Room tax deadline looms

Whether a local tourism body will have a tax renewed that’s used now to promote regional tourism may be up to a major hotel chain.

WHETHER a local tourism body will have a tax renewed that’s used now to promote regional tourism may be up to a major hotel chain.

Kermodei Tourism, the Terrace-based marketing body responsible for  regional tourism promotion, needs support from a majority of local hotel and motel owners to re-apply for the tax but is just short of the goal.

The two per cent levy added to the rental rate of hotel and motel rooms brought in  $105,000 up until October in 2011, $112,438 for all of 2010, $115,000 in 2009 and in 2008, $127,097.

And the Vancouver head office of Terrace’s Sandman Inn hasn’t yet decided whether or not to support the local tax and tourism body. Its support would be enough to renew the tax.

“We want to make sure the community wants this,” said Salim Kassam, vice president of marketing for Sandman Hotels Inns and Suites which has 24 hotels across B.C.

As of last week,  seven out of 15 Terrace and Thornhill hotel and motel owners, accounting for 42 per cent of 480 rooms, were onboard for the renewal.

Upper Sandman management will travel to Terrace to gauge community support, said Kassam. They’ll also be  at the Feb. 28 annual general meeting of Kermodei Tourism.

“We’ll decide then,” said Kassam. “We’re going to talk to members of the community and other hoteliers and make a decision based on that.”

Kassam said there are some communities in B.C. where Sandman has supported the tax, and some where it hasn’t.

It all depends on making sure proper steps are taken to look into community attitudes first, he said.

In the meantime, Kermodei Tourism general manager Graham Genge is working to convince other local hoteliers to support the tax renewal.

While owners of one local motel, the Alpine House, have talked about why they won’t be signing on — which is that their customers complain about the tax — many who aren’t yet on board are staying tight lipped.

Kermodei Tourism needs to collect signatures of support by February’s end in order to apply to the province for renewal.

The tax’s term is up this summer and the renewal process takes time.

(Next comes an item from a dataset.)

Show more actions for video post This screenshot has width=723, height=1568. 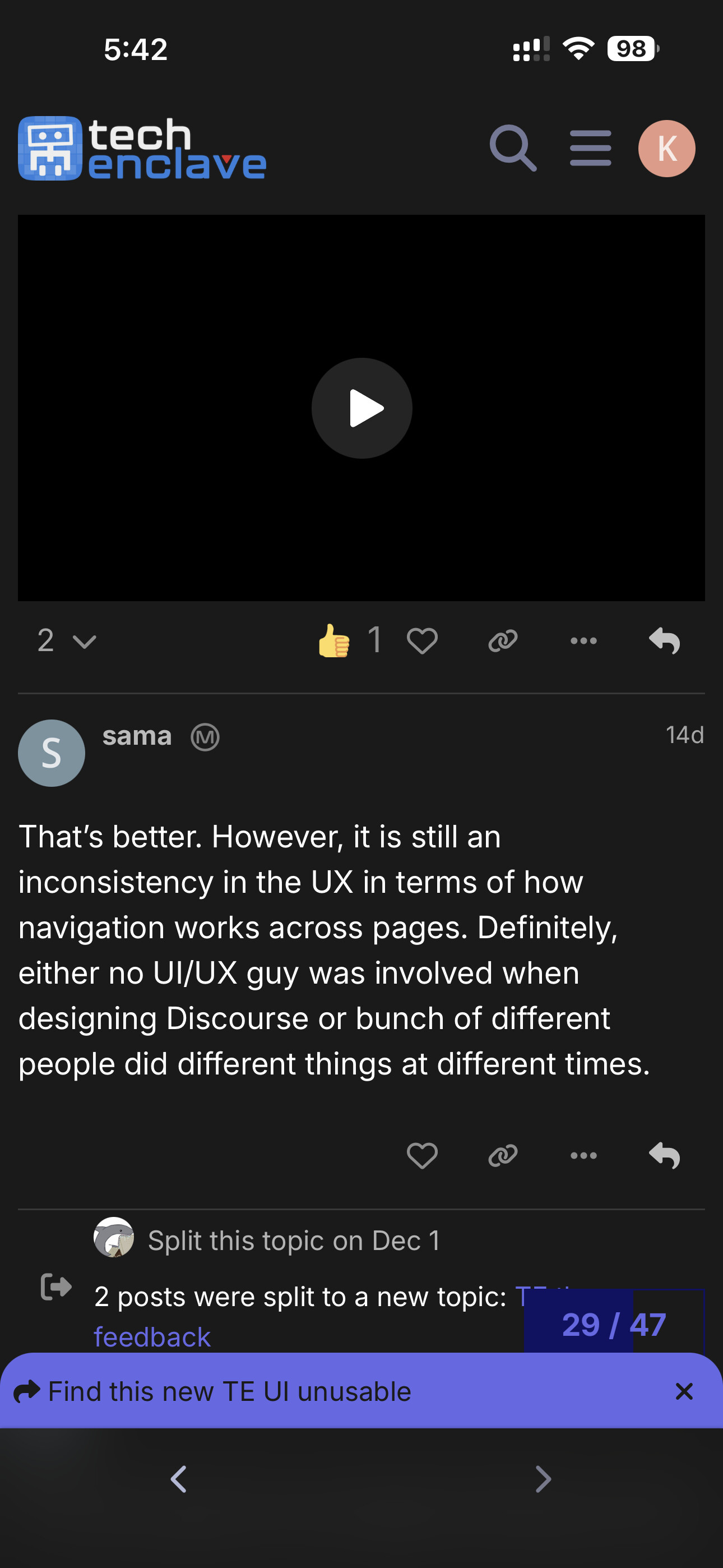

The end of February falls one day after the date of Kermodei Tourism’s annual general meeting.

The goal of the meeting for Kermodei Tourism is to talk about plans for the coming year and what having a tourism body means to local business.

If Kermodei Tourism doesn’t get enough signatures, Genge said the fallback would be to ask the city for more money and failing that, local businesses may have to take on a larger tourism promotional role.

“It could become a pay-to-play model,” Genge said.

But some local businesses do also tackle marketing themselves.

“We basically promote ourselves and we do that through a variety of ways,” said Mandy McDougal, co-ordinator for West Coast Fishing which is a local fishing lodge and B&B.

She said it is common for the lodge to host travel writers from various publications.

McDougal said  West Coast Fishing has  also contributed to television fishing shows, which Kermodei Tourism has done as well.

The lodge also benefits from an online presence, she added, saying  the lodge has seen more Albertan and European clients lately as a result of its marketing work.

But not every business in Terrace can afford far-reaching tourism promotion by itself, said Dan Biggs, who manages both the Best Western Hotel and the Coast Inn of the West.

Kermodei is able to reach places local media advertising doesn’t, and a tax that consumers generally find affordable ends up helping the entire business community by attracting people here, he said.

A 2008 study by the B.C. tourism ministry estimated that tourism brings in $38 million a year to Terrace and area from 260,000 visitors, not including money spent at fishing lodges.